Corrine couldn’t understand Mitchell’s obsession with money and he didn’t understand her lack of interest in it. For a long time, she’d tried to re-ignite that initial spark with offers to spend more time together to cure her feelings of isolation. Suggestions of romantic weekends away, restaurant dinners and spa breaks were all casually swatted away like flies. Corrine searched for signs he might still care – a touch of her arm as he passed her, an unexpected smile or even a compliment – but nothing came.
When Mitchell refused to attend couples counselling sessions, she went alone. On her move into the spare bedroom, she spent the first fortnight with the door slightly ajar in the hope he would appear one night and beg her to return. Instead, he bought himself a larger television.
It was when he dismissed her desire to return to teaching art and ceramics part-time that frustration got the better of her. Despite herself, she began creating arguments simply to prompt a reaction, for him to acknowledge that he could still hear her. Minor irritants developed into major issues; quirks became provocations. Bumps in the road had expanded into sink holes and his cutting wit left wounds.
‘You don’t have the first idea of who I am, do you?’ she’d once asked him.
‘Have you been listening to the self-help podcasts again?’ he’d replied.
‘Do you know what makes me happy? What scares me? What energises me? Do you know what stops me from sleeping or gives me nightmares? And if I told you, would you even give a damn?’
He’d rolled his eyes but said nothing. His lack of answer had been answer enough. There was no going back after that. She’d known it was time to take charge of her own life and her own happiness.
She wasn’t alone, or so it seemed. Despite the stigma attached to divorce and the fact most of her friends were Upmarrying, an internet search revealed there were thousands of people who shared Corrine’s feelings. It even brought her a little comfort to learn her circumstances had generated its own brand name – “Grey Divorce”. Aging populations meant unhappy spouses weren’t willing to remain in a marriage until death did they part. They wanted more for the thirty or forty years they had left and they were willing to start all over again to find it. Many used Match Your DNA to find who they were supposed to be with, but Corrine had held back, too disillusioned to believe in soulmates.
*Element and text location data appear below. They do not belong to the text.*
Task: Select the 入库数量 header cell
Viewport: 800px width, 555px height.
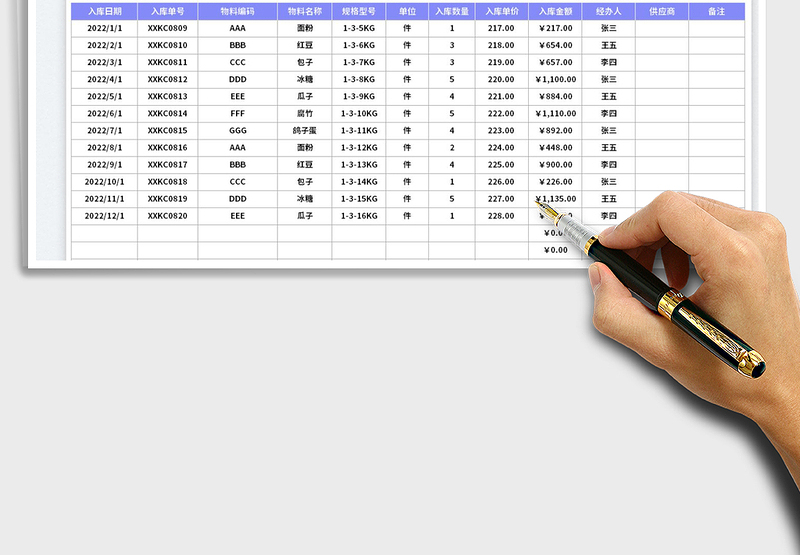Action: click(x=451, y=11)
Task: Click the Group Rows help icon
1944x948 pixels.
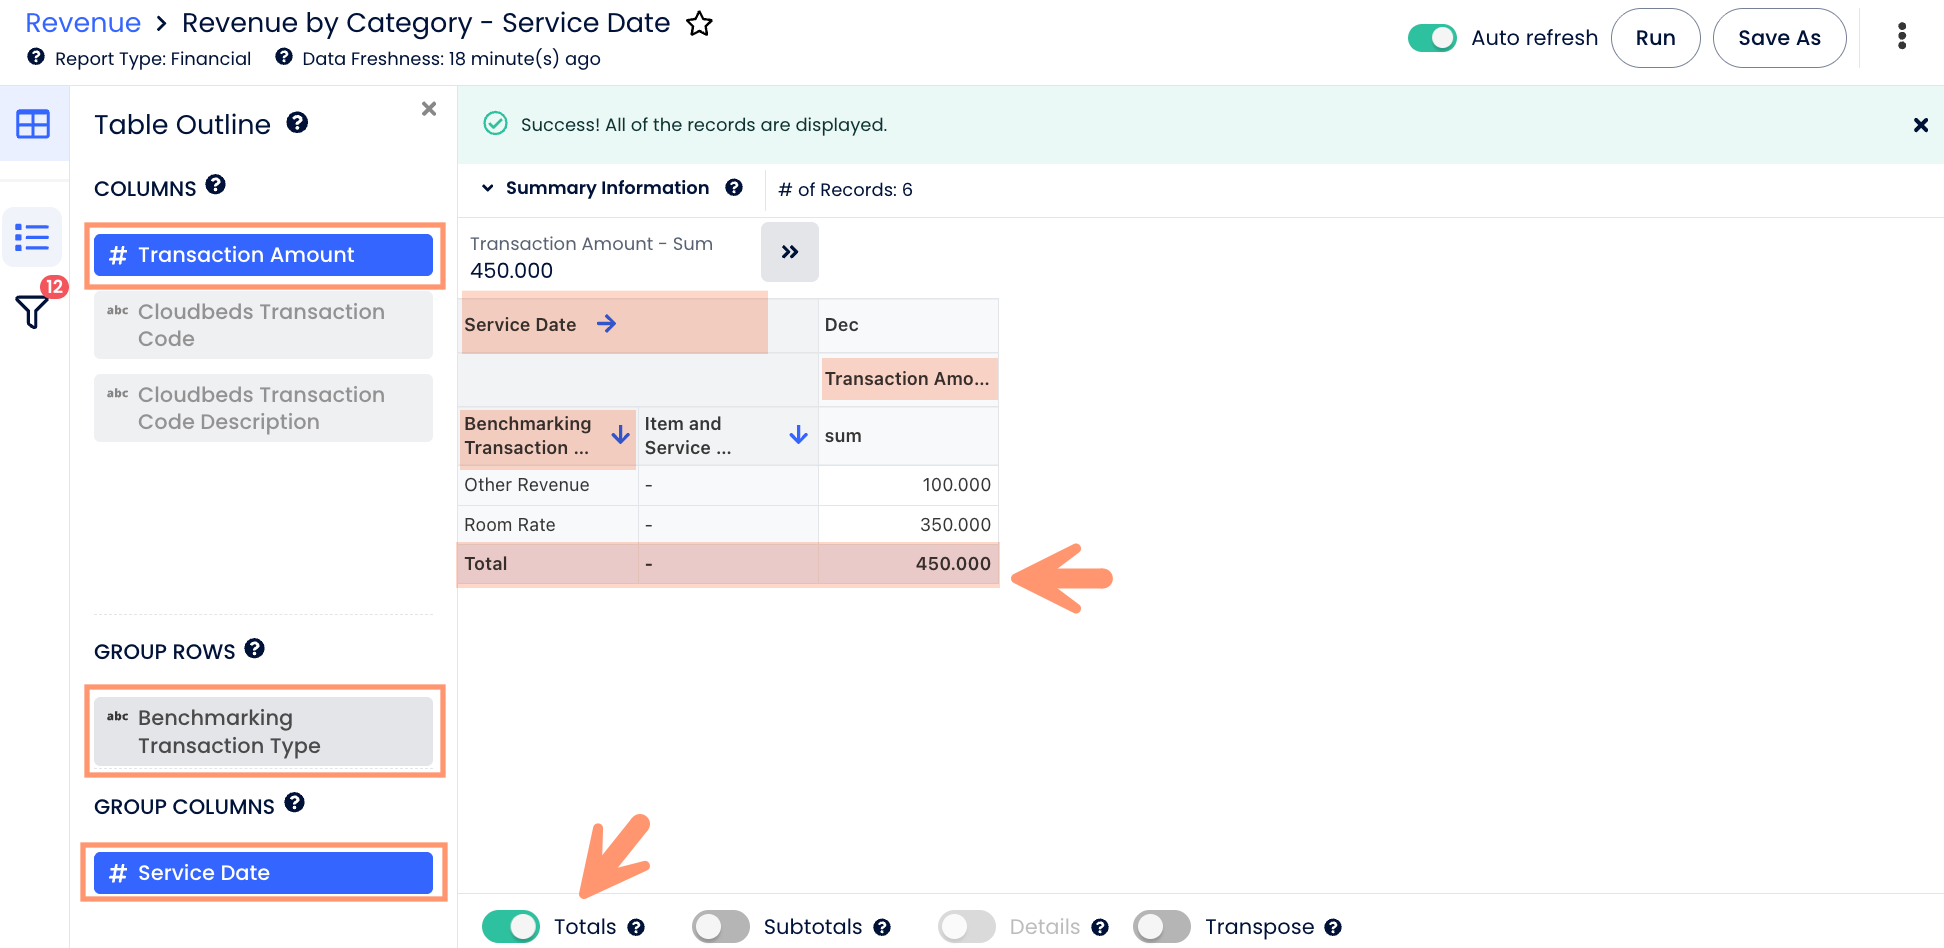Action: [255, 649]
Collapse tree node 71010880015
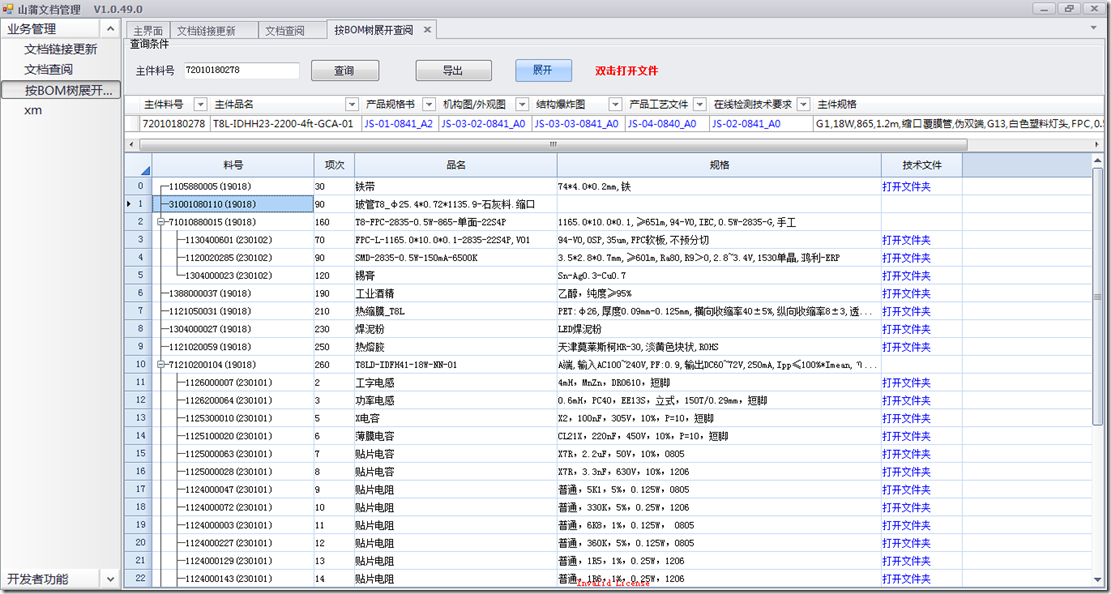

She thanked God they had never upgraded to a Smart Marriage. Old-school divorces were much easier to negotiate. Friends had often asked why they had not Upmarried. But even before she and Mitchell had discussed divorce, he had boasted there was no need to as they would barely notice the financial gains. She wondered now if the real reason was that he too knew their life together was waning.
When Corrine eventually informed him she wanted to end their marriage, there were no protests or attempts to change her mind. He didn’t even question why. His only insistence was that she waited for six months until Nora and Spencer were to leave for university before they announced it. Their friends and neighbours would find out soon after. She doubted if many would remain acquaintances once they heard the news. Being friends with a divorcee was akin to having a contagious disease.
She had a little money put aside and, as a director in Mitchell’s business, she was entitled to annual dividends and a healthy company pension. Monetary and property negotiations were minimal and kept between their respective solicitors until a settlement was agreed upon. Mitchell would keep the house. Corrine had no desire to rattle about it alone, penalized into paying higher utility bills and taxes because of her voluntary divorcee status. So she would downsize and start somewhere afresh in the next phase of her life. She would not need to work but she wanted to.
In the meantime, she and Mitchell continued to live together but apart. They disagreed over everything from immigration to education, politics to the environment and, more recently, the Sanctity of Marriage Act. Their debates often ended the same way: him hearing what she had to say but not caring. Then he’d offer a wave of his hand as if dismissing a waitress with a reminder that she didn’t know what she was talking about.
Corrine reflected on the advice her therapist had given her during her solo marriage counselling sessions. ‘When you’re confronted by negative behaviours you don’t like, try to find one positive. It doesn’t matter how small it is. It’ll be there if you look hard enough for it.’